=== Section Start ===
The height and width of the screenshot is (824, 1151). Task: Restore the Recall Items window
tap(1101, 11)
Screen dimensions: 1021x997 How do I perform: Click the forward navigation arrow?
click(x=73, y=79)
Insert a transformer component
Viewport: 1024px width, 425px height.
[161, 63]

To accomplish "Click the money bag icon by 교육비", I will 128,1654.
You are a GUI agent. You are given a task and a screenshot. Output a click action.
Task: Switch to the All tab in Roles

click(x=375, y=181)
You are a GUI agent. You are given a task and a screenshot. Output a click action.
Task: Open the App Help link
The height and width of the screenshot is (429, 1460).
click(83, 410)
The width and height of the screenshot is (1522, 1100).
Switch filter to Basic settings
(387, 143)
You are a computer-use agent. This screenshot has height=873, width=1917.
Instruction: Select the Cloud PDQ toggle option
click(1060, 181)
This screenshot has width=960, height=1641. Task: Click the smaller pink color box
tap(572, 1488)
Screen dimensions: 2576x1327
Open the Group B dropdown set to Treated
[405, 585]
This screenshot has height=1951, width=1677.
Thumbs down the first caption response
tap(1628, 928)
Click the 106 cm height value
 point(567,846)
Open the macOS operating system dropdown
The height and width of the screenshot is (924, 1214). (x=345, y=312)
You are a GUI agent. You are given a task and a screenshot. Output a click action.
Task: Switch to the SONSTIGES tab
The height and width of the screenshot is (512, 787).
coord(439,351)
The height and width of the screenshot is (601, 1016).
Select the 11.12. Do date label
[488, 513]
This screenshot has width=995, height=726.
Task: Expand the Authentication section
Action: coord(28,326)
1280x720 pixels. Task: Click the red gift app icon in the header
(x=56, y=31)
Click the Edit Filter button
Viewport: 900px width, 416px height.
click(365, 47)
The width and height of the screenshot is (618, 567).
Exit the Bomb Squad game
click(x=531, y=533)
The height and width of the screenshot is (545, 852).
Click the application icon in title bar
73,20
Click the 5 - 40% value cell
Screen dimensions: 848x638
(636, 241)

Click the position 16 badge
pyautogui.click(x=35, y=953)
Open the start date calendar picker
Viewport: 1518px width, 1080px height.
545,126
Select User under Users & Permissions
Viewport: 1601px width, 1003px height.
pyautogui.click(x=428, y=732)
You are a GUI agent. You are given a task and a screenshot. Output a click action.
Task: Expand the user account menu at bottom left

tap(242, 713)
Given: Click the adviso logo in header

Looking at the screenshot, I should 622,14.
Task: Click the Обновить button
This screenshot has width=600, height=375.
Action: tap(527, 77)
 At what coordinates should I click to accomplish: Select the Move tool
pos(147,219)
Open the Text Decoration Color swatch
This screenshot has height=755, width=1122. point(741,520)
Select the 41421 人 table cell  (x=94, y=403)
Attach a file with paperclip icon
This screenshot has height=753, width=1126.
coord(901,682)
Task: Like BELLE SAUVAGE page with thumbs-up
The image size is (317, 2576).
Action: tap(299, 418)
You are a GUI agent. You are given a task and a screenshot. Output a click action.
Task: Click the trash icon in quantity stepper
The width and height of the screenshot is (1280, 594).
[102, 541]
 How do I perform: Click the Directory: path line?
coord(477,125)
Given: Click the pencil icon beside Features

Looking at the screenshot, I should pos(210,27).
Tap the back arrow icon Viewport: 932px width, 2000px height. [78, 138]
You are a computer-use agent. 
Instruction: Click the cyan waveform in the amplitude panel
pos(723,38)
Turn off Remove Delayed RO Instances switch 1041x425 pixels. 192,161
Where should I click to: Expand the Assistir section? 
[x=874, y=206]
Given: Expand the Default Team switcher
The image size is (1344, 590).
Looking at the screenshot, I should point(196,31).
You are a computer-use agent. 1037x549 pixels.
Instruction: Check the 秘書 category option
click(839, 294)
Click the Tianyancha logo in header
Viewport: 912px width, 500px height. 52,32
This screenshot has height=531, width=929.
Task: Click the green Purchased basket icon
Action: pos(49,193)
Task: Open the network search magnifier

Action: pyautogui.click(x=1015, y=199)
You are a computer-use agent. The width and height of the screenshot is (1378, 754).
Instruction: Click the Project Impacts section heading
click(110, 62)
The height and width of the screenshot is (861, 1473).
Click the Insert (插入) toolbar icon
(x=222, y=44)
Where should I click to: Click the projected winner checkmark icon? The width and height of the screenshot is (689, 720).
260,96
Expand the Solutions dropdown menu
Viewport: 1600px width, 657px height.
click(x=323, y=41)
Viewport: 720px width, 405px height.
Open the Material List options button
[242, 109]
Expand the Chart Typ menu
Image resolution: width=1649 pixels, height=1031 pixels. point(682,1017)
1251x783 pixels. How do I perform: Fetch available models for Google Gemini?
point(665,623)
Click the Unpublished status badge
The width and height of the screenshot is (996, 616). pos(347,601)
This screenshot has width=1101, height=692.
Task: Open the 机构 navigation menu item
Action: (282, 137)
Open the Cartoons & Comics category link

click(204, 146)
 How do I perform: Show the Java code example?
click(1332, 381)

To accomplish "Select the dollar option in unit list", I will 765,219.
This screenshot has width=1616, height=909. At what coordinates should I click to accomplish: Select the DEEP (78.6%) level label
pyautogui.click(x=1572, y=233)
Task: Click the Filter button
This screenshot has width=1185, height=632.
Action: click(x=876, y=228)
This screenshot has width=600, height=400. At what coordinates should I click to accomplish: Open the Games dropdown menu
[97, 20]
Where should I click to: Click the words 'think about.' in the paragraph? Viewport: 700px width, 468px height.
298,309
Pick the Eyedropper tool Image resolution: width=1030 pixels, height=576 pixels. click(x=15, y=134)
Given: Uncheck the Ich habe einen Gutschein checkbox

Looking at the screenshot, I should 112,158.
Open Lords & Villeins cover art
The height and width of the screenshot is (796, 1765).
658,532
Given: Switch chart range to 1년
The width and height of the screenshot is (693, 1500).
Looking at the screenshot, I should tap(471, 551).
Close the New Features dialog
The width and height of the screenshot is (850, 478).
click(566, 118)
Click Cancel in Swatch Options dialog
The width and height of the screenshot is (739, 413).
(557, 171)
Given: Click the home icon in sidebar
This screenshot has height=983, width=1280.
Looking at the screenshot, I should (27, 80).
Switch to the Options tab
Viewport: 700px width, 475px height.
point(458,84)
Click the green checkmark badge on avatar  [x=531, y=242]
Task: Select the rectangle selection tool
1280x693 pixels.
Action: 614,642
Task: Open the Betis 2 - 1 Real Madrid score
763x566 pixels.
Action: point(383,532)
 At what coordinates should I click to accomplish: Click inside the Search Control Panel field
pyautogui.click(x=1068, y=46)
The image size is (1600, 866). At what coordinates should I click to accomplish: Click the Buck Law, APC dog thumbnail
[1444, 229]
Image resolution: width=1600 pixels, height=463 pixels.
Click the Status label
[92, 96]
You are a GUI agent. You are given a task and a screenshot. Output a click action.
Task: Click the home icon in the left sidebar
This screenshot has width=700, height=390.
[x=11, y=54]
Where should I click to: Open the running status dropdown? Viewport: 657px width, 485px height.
=== Section End ===
**INSTRUCTIONS FOR THE TASK**
Out of the data above, transcribe exactly and only the lines starting with the line that has "Given: Click the adviso logo in header" and going on through the line that has "Attach a file with paperclip icon", both included.

**REPLY TO THE TASK**
Given: Click the adviso logo in header

Looking at the screenshot, I should 622,14.
Task: Click the Обновить button
This screenshot has width=600, height=375.
Action: tap(527, 77)
 At what coordinates should I click to accomplish: Select the Move tool
pos(147,219)
Open the Text Decoration Color swatch
This screenshot has height=755, width=1122. point(741,520)
Select the 41421 人 table cell  (x=94, y=403)
Attach a file with paperclip icon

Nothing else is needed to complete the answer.